Travis Bracht is a Seattle-based singer and guitarist best known for his work with the post-grunge band Second Coming.

Biography

Peace and Silence
In 1990, Bracht formed the band Peace and Silence along with guitarists Rich Henry and Tim Lynch, bassist Chuck Miller, and drummer Fred Kitchens. This group released an album called Fathom That in 1993 before breaking up a few years later, reuniting for a one-time show a decade later.

Second Coming
After the break-up of Peace and Silence, Bracht joined bassist Johnny Bacolas and drummer James Bergstrom in the band Second Coming along with former Sweet Water guitarist Dudley Taft. Before they were in Second Coming, Bacolas and Bergstrom had also formed the rhythm section of Alice N' Chains, a precursor to Alice in Chains that also featured Layne Staley on vocals. Staley had made a guest appearance on L.O.V.Evil, the first album put out by Second Coming before Bracht joined them. When Staley died in 2002, Second Coming performed at the very first annual Layne Staley Tribute and Benefit Concert held later that year.

In 1998, Capitol Records put out the eponymous Second Coming, the first album featuring the Bracht-led lineup, which brought the band considerable attention. This album produced two singles titled "Soft" and "Vintage Eyes", the latter of which had a music video. Another track titled "Unknown Rider" was included on the soundtrack for the blockbuster film The Sixth Sense.

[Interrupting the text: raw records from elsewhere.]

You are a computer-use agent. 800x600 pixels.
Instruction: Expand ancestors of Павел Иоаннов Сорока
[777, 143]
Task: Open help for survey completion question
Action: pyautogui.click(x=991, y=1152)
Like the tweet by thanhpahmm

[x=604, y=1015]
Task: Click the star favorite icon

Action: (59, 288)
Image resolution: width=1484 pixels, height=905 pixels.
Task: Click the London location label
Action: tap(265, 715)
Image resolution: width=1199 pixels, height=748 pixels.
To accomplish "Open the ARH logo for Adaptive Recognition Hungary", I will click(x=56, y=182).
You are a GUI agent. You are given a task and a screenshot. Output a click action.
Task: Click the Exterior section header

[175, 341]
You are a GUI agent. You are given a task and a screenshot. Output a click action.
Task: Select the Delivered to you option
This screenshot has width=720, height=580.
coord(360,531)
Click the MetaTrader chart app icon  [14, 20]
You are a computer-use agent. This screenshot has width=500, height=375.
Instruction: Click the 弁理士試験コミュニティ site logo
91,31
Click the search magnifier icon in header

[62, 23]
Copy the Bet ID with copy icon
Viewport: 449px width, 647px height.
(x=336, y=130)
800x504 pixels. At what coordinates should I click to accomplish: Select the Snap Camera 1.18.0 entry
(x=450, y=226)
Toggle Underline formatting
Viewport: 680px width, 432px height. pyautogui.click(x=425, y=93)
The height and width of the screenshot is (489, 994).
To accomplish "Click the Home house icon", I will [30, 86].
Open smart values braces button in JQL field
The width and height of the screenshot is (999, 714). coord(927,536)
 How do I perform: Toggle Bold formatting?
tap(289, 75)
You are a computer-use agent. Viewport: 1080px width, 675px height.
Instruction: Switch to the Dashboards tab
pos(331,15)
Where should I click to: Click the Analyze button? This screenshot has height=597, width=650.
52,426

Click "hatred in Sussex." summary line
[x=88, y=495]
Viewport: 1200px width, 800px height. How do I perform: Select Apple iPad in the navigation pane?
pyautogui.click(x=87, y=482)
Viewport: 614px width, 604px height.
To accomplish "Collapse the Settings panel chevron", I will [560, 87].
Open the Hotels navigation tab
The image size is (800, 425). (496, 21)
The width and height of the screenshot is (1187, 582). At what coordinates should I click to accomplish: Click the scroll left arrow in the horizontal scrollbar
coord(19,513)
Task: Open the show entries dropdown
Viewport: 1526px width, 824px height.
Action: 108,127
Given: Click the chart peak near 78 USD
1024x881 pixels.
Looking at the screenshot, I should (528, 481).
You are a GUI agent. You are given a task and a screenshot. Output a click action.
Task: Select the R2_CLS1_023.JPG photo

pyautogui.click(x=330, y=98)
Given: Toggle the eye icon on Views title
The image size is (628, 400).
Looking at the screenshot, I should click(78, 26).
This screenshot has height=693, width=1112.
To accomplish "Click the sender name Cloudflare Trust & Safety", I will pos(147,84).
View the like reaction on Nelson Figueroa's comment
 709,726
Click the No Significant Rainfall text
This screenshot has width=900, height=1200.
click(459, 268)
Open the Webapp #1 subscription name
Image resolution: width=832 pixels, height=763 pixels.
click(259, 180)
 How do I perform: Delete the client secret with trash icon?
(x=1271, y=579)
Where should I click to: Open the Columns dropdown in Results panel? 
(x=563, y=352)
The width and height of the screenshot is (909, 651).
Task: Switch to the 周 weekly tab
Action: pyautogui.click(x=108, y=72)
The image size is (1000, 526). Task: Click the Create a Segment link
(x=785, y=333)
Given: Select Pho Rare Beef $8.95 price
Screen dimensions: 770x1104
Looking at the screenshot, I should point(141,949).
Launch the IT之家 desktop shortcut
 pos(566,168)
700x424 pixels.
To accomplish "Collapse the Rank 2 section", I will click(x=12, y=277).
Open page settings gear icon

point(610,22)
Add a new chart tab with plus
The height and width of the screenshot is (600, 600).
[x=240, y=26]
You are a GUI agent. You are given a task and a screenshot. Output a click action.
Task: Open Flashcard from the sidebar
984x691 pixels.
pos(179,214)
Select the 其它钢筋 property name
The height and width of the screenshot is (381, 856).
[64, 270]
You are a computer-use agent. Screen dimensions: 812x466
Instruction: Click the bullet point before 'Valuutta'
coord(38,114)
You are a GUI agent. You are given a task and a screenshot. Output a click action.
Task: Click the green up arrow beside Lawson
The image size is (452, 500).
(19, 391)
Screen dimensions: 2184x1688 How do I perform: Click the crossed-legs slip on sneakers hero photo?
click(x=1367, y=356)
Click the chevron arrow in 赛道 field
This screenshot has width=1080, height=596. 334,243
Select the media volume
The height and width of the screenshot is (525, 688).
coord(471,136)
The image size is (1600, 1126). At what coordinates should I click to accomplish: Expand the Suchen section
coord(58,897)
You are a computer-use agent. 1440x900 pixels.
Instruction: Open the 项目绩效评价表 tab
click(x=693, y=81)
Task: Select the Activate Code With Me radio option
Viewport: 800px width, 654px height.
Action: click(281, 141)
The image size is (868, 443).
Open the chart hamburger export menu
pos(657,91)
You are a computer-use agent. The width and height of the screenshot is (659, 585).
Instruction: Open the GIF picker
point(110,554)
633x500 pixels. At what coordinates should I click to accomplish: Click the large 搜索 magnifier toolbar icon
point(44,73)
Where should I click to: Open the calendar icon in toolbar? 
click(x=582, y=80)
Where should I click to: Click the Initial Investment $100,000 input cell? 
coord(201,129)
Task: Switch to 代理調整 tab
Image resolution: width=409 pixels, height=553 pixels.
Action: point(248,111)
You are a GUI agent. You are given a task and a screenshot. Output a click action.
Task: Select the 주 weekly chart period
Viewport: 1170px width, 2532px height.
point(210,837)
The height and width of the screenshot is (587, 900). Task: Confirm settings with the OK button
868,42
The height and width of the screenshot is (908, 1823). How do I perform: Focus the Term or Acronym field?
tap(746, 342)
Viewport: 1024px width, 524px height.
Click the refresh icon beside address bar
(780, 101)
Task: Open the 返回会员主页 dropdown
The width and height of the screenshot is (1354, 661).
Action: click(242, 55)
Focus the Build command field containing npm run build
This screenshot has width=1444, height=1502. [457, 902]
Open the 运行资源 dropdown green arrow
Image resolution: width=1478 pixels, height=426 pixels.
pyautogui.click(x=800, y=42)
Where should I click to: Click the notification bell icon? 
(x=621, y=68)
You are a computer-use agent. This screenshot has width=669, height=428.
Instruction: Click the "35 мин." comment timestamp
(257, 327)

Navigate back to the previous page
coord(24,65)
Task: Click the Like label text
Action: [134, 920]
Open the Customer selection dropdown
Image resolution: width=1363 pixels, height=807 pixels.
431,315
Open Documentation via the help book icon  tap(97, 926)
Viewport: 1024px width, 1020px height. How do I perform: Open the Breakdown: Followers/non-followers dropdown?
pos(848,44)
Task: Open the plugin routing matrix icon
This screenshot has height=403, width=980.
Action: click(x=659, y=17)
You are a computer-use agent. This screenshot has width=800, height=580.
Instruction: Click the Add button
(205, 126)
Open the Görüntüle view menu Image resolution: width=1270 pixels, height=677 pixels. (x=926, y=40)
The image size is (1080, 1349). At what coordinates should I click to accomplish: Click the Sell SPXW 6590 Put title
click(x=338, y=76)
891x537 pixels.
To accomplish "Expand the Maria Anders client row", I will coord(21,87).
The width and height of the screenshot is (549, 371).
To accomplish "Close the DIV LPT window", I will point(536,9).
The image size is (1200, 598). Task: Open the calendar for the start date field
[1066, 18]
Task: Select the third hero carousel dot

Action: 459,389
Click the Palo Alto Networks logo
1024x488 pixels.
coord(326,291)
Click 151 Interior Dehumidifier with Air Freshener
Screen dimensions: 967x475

After dealing with a rather acrimonious split from both Capitol Records and Dudley Taft in the early 2000s, Second Coming regrouped with new guitarist Eric Snyder and began recording their next album 13, which was released through Timestyle music in 2003 along with a companion EP titled Acoustic.

Soulbender
In 2007, Bracht reunited with his former Peace and Silence bandmate Chuck Miller in Soulbender, filling in for his friend Nick Pollock on vocals. Pollock had also played alongside Bacolas, Bergstrom, and Staley in Alice N' Chains; he was their guitar player. The Pollock-led lineup of Soulbender had also played at the very first Layne Staley Tribute held in 2002. The Bracht-led lineup followed suit by performing at the sixth tribute held in 2007 with Bracht sharing vocal duties with Chris Daughtry as they performed the song "Sunshine" by Alice in Chains. Later that year, Soulbender released the song "Loaded", their only released material thus far with Bracht on vocals, on the compilation album Unleashed 3 alongside several other heavy metal artists.

Post Modern Heroes
In May 2009, Bracht formed a new band called Post Modern Heroes along with every other member of his previous band Peace and Silence, except for Chuck Miller. They had a different bass player who was identified only as Robot, who previously played in the band Omnivoid along with Bracht's former Second Coming bandmate Dudley Taft. In 2010, PMH independently released their eponymous debut album, Post Modern Heroes, which was well received by Seattle rock radio station KISW. They would be picked to share the stage with old friends from Second Coming touring days, Sevendust, Godsmack and Puddle of Mudd at KISW Pain In The Grass that summer. The band would dissolve in 2012.

Bruiser Brody
Glenn Cannon from Seattle-based band Windowpane brought Travis back into the Seattle scene along with guitarist JT Philips, drummer Steve Migs, and bassist Jeff Rouse. They named themselves after the wrestler, Bruiser Brody. They released an EP in October 2016, and released their first full album Everyone's Dead in November 2018, which included a cover of Post Modern Heroes' "Heart Krusher".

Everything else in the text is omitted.